Si, en tant qu'entrepreneur ou société, vous avez affaire à un client qui ne paie pas une facture ou dont vous n'êtes pas certain qu'il la paiera un jour, se pose alors souvent la question de savoir s'il faut payer des impôts sur le montant de la facture émise. Dans le pire des cas, vous courez le risque de devoir payer des impôts et des charges sociales sur un montant que vous n'avez pas reçu ou que vous ne recevrez jamais.

Bénéfices ou profits ?

Pour répondre à cette question liée à l'imposition oui ou non de factures impayées, une distinction doit être faite entre d'une part les indépendants et les sociétés avec des 'bénéfices' fiscaux et d'autre part les indépendants qui réalisent des 'profits' fiscaux. Les revenus des professions libérales comme les médecins, les avocats, les notaires, etc. sont fiscalement qualifiés de 'profits'. Ceux des autres entrepreneurs et commerçants et ceux des sociétés sont quant à eux qualifiés de 'bénéfices'. Cette distinction est d'importance, parce que les bénéfices sont des revenus imposables dès l'instant où ils sont facturés, donc même avant qu'ils ne soient encaissés. Une facture est en principe une créance certaine et liquide. Par contre, les profits ne sont des revenus imposables qu'au moment où la personne qui exerce une profession libérale les reçoit effectivement. Pour les professions libérales, les factures non encore payées ne sont donc pas des revenus imposables.

Arrêt

Le 9 février 2016, la cour d'appel de Gand s'est prononcée sur un litige entre un entrepreneur et le fisc. L'entrepreneur avait envoyé des factures à un client, mais il les avait retirées de son chiffre d'affaires, car il prévoyait que le client ne les payerait pas. Sur un certain nombre de factures, il a même écrit 'pro forma'. Le fisc n'était pas d'accord avec cela et il avait à nouveau compté toutes les factures dans le chiffre d'affaires imposable de l'entrepreneur. Selon le fisc, les factures émises sont bien des créances certaines et liquides. La cour d'appel de Gand a donné raison au fisc à tous les niveaux. Selon le juge, la contestation d'une facture ne suffit pas pour ne pas imposer celle-ci.

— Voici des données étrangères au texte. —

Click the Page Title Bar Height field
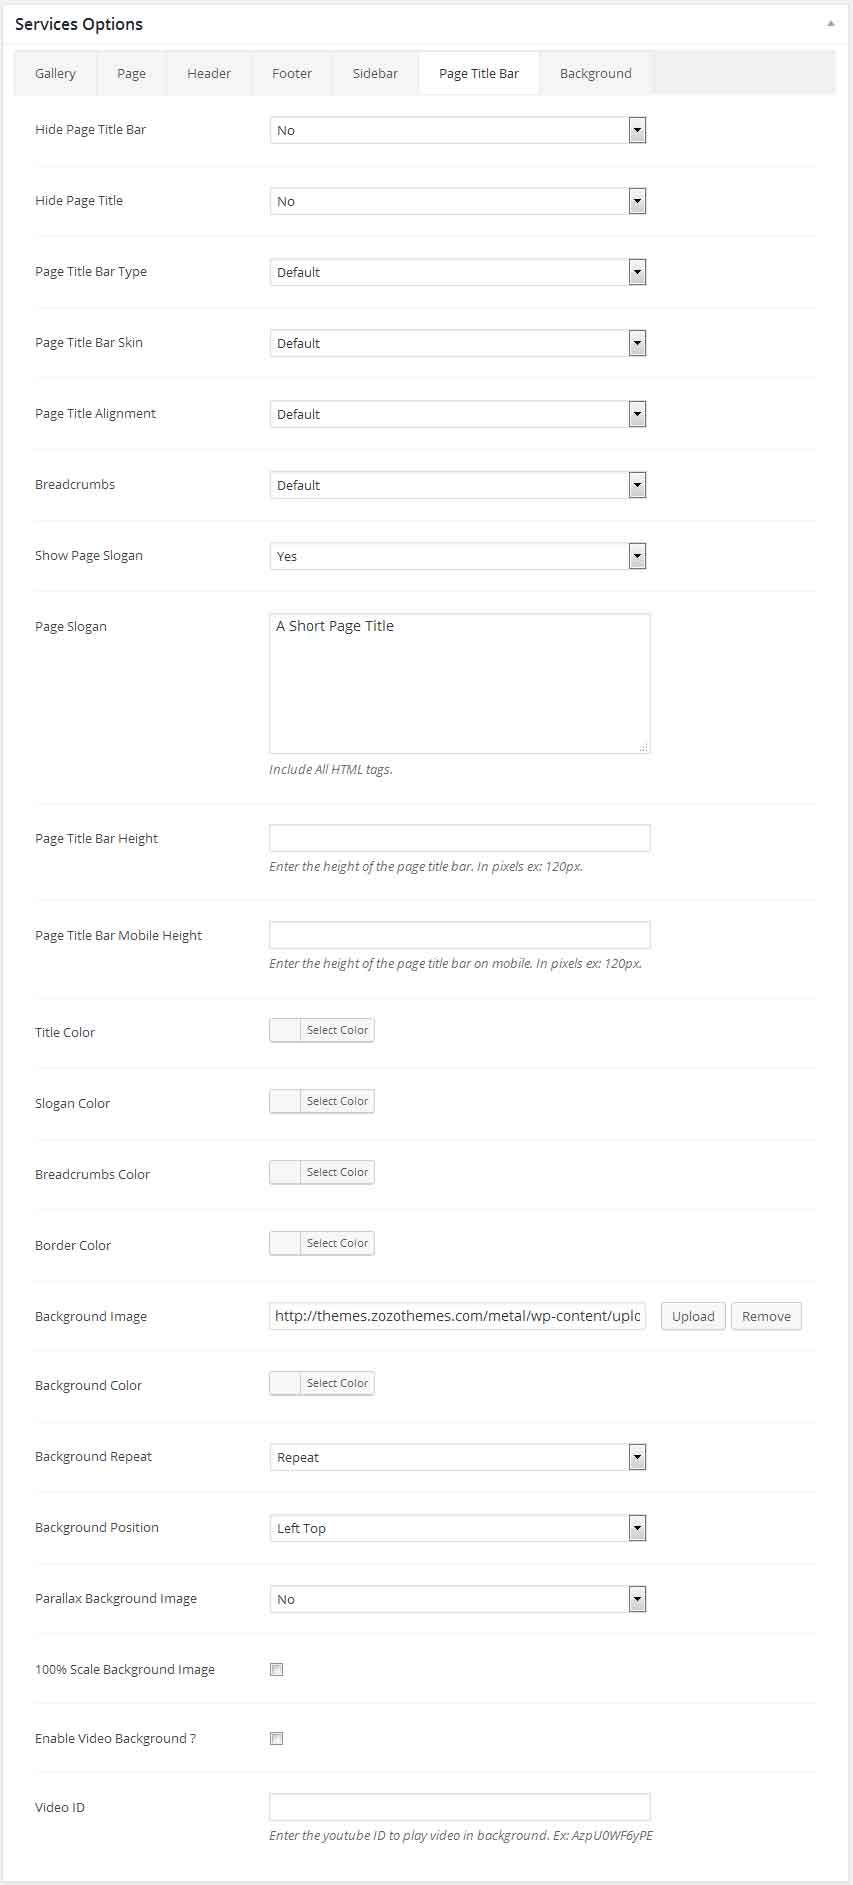853x1885 pixels. [x=459, y=838]
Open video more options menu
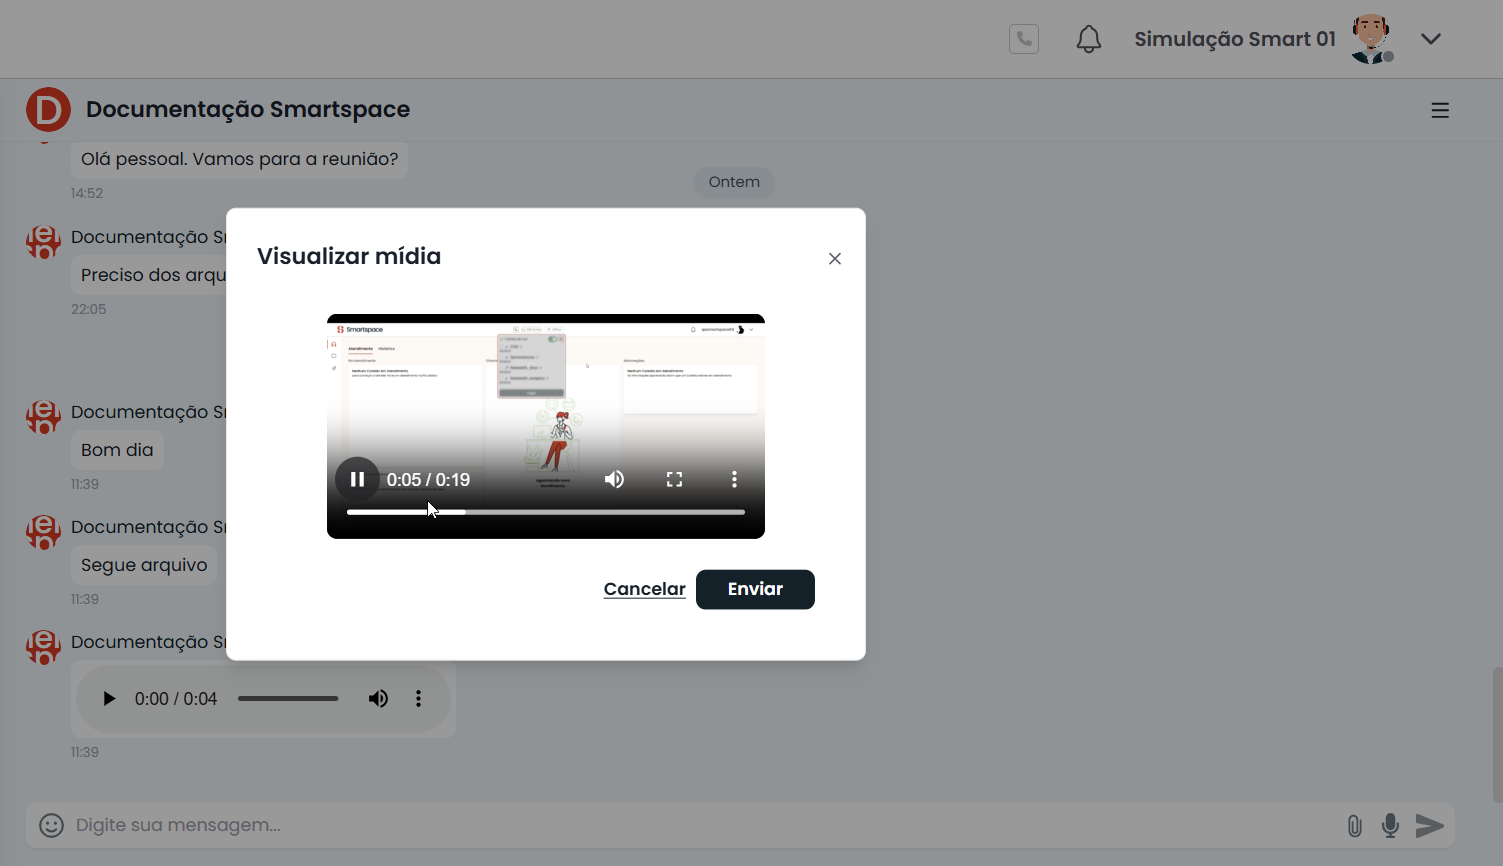Viewport: 1503px width, 866px height. pyautogui.click(x=734, y=480)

Comptabiliser une réduction de valeur

Un entrepreneur ou une société qui fait des bénéfices peut malgré tout retirer une facture comptabilisée de son chiffre d'affaires imposable en appliquant une dépréciation. Cela n'est possible que si vous pouvez démontrer par facture que la perte de celle-ci est certaine selon des événements en cours, comme le risque de faillite du client ou un retard de paiement récurrent. Vous devez comptabiliser les pertes de valeur dans un ou plusieurs comptes exceptionnels et les inscrire dans un 'relevé 204.3' que vous devez ajouter comme annexe à votre déclaration fiscale. Soyons clairs, les entreprises individuelles qui ne doivent pas réaliser de double comptabilité ne sont pas obligées de comptabiliser les réductions de valeur dans un compte exceptionnel.